▶ _Your instructions_
Using the listing below, please count the lines that contain the string "Open". Only the number is wanted.

▶ _Data provided_
◆ ◆ ◆ ◆

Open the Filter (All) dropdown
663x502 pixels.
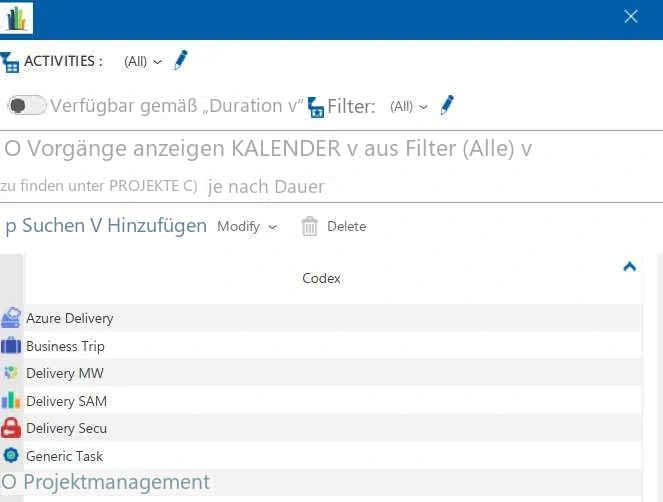point(408,106)
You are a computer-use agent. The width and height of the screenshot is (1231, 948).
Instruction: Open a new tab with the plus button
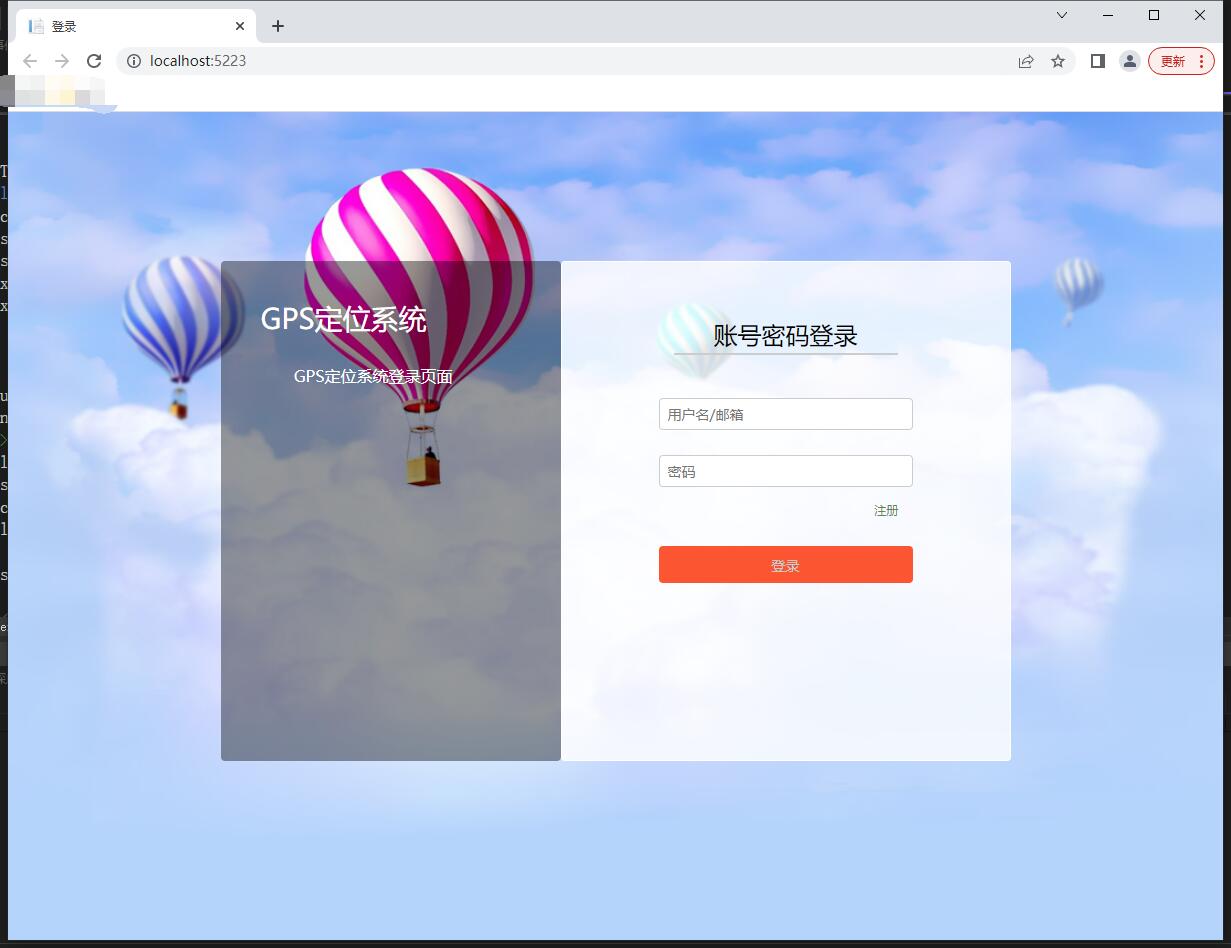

◆ ◆ ◆ ◆

▶ _Task response_
2